After the recent US television awards, global audiences were assaulted by the rather nauseating sight of celebrities such as James Corden cosying up to Sean Spicer, former Director of Communications at Donald Trump’s Whitehouse. Spicer also appeared on stage at the ceremony recreating Melissa McCarthy’s impersonation of himself to largely rapturous acclaim – which only served to enhance the suspicion that, in the words of New York Times commentator, Frank Bruni, fame truly is its own reward and celebrity really does trump everything and redeem everyone.
It is clear that following his resignation as Trump’s press secretary, Spicer is on a tour of rehabilitation. As well as the appearance on the Emmy’s he has been interviewed in the in NY Times and appeared on the popular Jimmy Kimmel chat show. He has also, perhaps more alarmingly, accepted the position of visiting fellow at Harvard University. It could be that he will bump into Corey Lewandowski, Trump’s election campaign manager, who has also been hired by that most famous of colleges.

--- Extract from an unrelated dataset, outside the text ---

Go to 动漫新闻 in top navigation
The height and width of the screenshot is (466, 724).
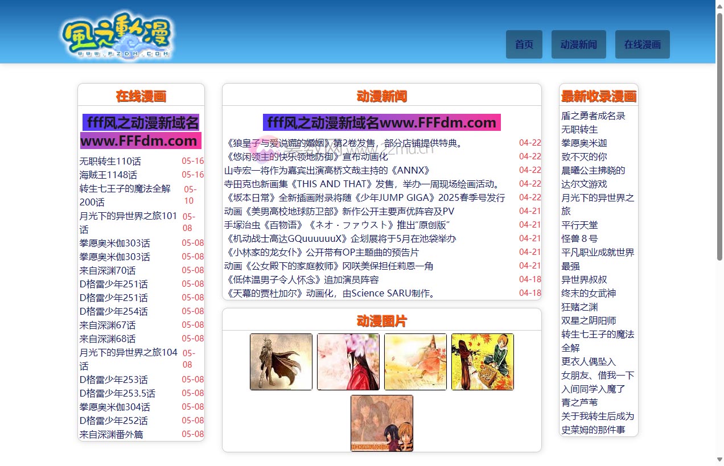pos(578,44)
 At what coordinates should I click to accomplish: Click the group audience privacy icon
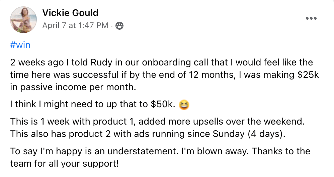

But there has been backlash against what can be seen as a collective willingness to completely disregard the true nature of Spicer’s time in the Whitehouse. An open letter signed by 1900 of Harvard’s alumni said that the invitations to Spicer (and Lewandowski) had bestowed an “imprimatur of intellectual and moral legitimacy” to two men who had “done much to degrade public discourse in this country, re-ignite white nationalism, and further reactionary policies that harm millions.”
Damningly, the letter asked in respect of Spicer’s suitability:
“What can undergraduates learn from a man whose brief tenure in national communications began with an unabashed lie about crowd sizes, continued with an ignorant minimization of the Holocaust, dabbled in unvarnished hostility to the free press, and ended in public ignominy?”
I suppose the point of the adverse reaction now surrounding Spicer is in the fact that he is being lauded by sections of the media he attempted to disable. His previous actions seem to count for nothing as the doors on the celebrity and academic circuits swing open to welcome him.
It also demonstrates once again that while the actions of the political classes may impact significantly on the lives of ordinary people, the architects and defenders of policy simply move on to other projects. In 10 years time, health permitting, what’s the betting we see Donald Trump on chat show after chat show sharing jokes about “the wall” “fake news” and the “rocket man” in North Korea?
This thought came to mind when I read Oliver Wainwright’s splendid review of Douglas Murphy’s new book about Boris Johnson, Nincompoopolis. Wainwright quotes Murphy:
“It’s as though politics is just a game, played by the elites. With the rest of us simply the mob, particles in a cloud of ambition that leads only to gratification for the people who think they belong at the centre of the world.”